Direktur Imparsial Al Araf menilai adanya rencana eksekusi terpidana mati gelombang III oleh Kejaksaan Agung menunjukkan pemerintahan Jokowi tidak belajar dari kesalahan yang telah dilakukan sebelumnya. Menurut dia, eksekusi mati merupakan persoalan serius yang harus dihentikan dan segera dihapuskan.
"Jika eksekusi terpidana mati kembali dilakukan oleh Kejaksaan Agung ini semakin mengukuhkan bahwa pemerintahan Jokowi tidak ada bedanya dengan pemerintahan sebelumnya, yakni tidak memiliki komitmen terhadap HAM," ujar Al Araf di kantornya, Jakarta, Minggu (1/5).
Oleh karenanya, pihaknya mendesak Presiden Jokowi dapat memerintahkan Jaksa Agung untuk tidak melakukan eksekusi terpidana mati gelombang ketiga. Selain itu, langkah lain yang sangat penting dan harus dilakukan adalah presiden segera mengeluarkan kebijakan moratorium eksekusi mati dan mendorong penghapusan penerapan hukum mati secara menyeluruh di Indonesia.
"Pemerintah semestinya memperhatikan dinamika di tingkat internasional soal isu hukuman mati.

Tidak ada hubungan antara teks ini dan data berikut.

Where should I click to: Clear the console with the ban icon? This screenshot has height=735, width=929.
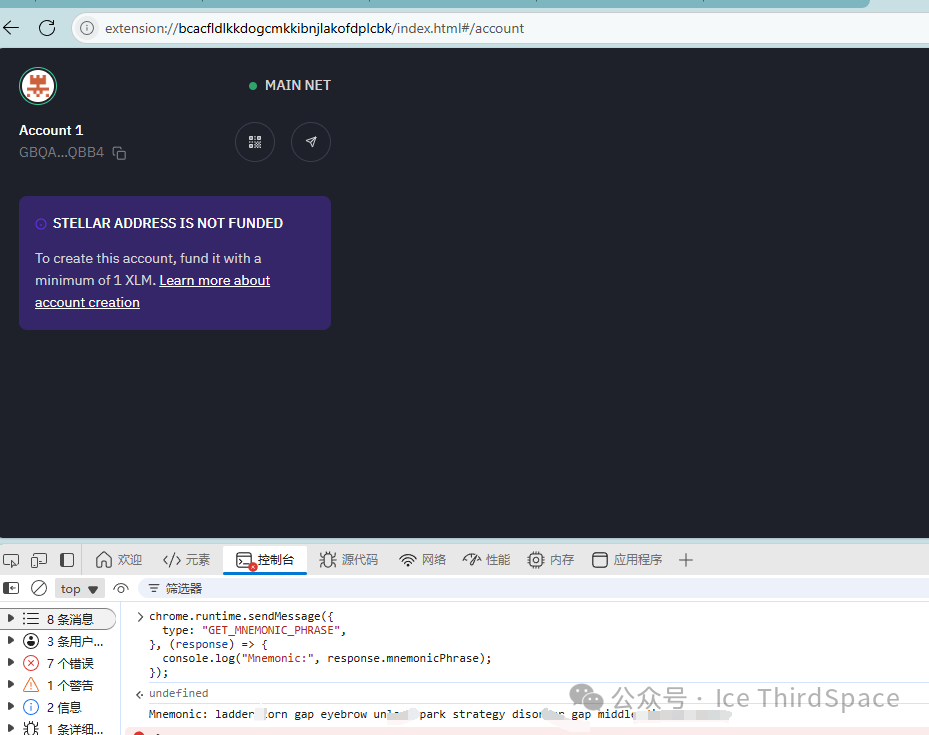39,588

Sebagaian besar negara di dunia sudah menghapus hukuman mati," jelas dia.
Sebagai catatan, pada akhir 2015 tercatat 102 negara telah menghapus secara total hukuman mati. 6 Negara yang mempertahankan hanya untuk kejahatan serius, 32 negara moratorium dan yang menerapkan hukuman mati untuk semua jenis kejahatan masid di 58 negara, termasuk Indonesia.
Sebelumnya, Jaksa Agung Prasetyo mengatakan, koordinasi dengan instansi lain sudah dilakukan untuk eksekusi. "Tapi, waktunya (eksekusi) belum ditentukan," ujar Prasetyo di Kejagung, Jumat (29/4).